Thread: Concurrent INSERT statements with RETURNING clause resetting SERIAL sequence
Concurrent INSERT statements with RETURNING clause resetting SERIAL sequence
- Create tab1 table and stored procedure for testing with insert-tab1.sql
- Run several psql processes in parallel, calling the stored procedure: sh ./start2.sh (Linux/bash)
Attachment
Re: Concurrent INSERT statements with RETURNING clause resetting SERIAL sequence
Sebastien Flaesch <sebastien.flaesch@4js.com> writes: > I try to update the underlying sequence of a SERIAL column, by using a RETURNING clause in my INSERT statement, which ischecking that the column value is greater than the last_value of my sequence, and reset the sequence with setval() if needed. It's not too surprising that that doesn't work, if you're coding it based on this assumption: > The whole INSERT statement (including the code in the RETURNING clause), should execute in a ATOMIC manner. Sequence-related actions are always carried out immediately, they do not participate in any atomicity guarantees about the calling transaction.
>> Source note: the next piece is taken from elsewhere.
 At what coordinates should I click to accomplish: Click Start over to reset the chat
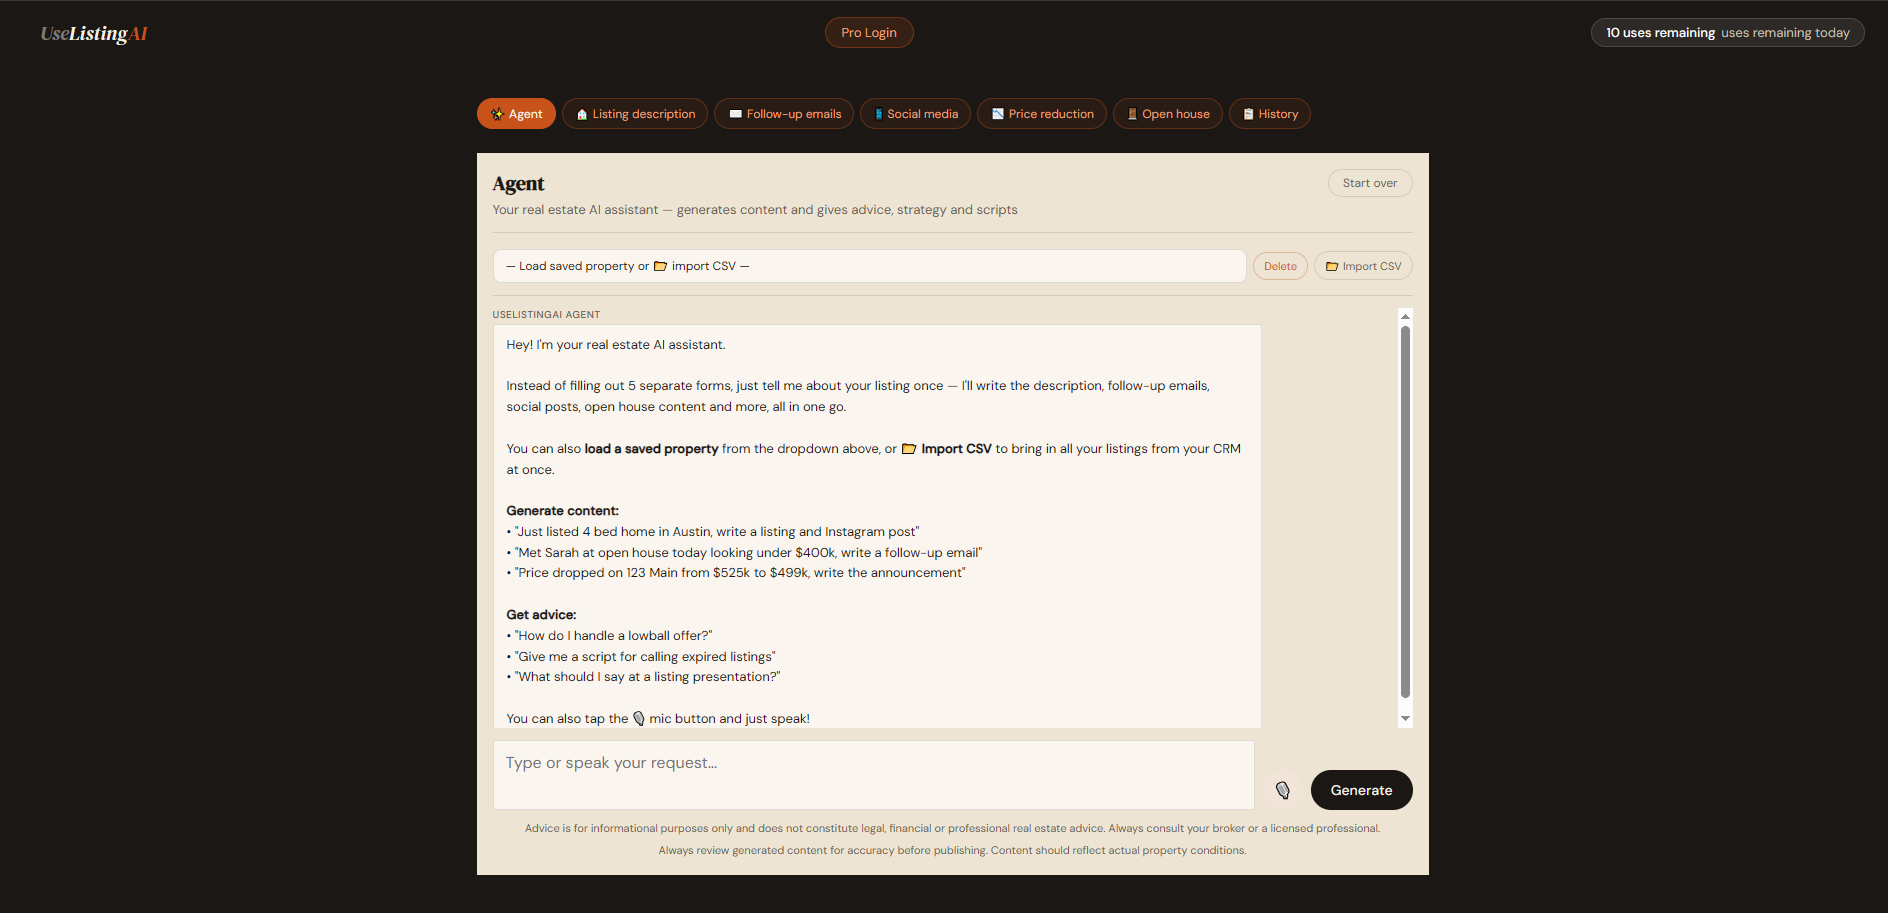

Without this, any sequence update would have to block all concurrent uses of that sequence until they see whether the first update commits. If that's the behavior you want, you can build it out of standard SQL facilities (e.g. update a one-row table). The point of sequence objects is exactly to provide a feature with better concurrent performance, at the cost of no rollback guarantees. So, there's no bug here, and calling it one isn't going to change anybody's mind about that. regards, tom lane
Re: Concurrent INSERT statements with RETURNING clause resetting SERIAL sequence
If that's the behavior you want, you can build it out of standard SQL facilities (e.g. update a one-row table).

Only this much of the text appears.